::: Data for processing :::
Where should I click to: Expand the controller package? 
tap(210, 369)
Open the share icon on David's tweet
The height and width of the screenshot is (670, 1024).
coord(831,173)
:::
### What you should do
All of the data, from the first line to the last, should be written out exactly.

### Output
Where should I click to: Expand the controller package? 
tap(210, 369)
Open the share icon on David's tweet
The height and width of the screenshot is (670, 1024).
coord(831,173)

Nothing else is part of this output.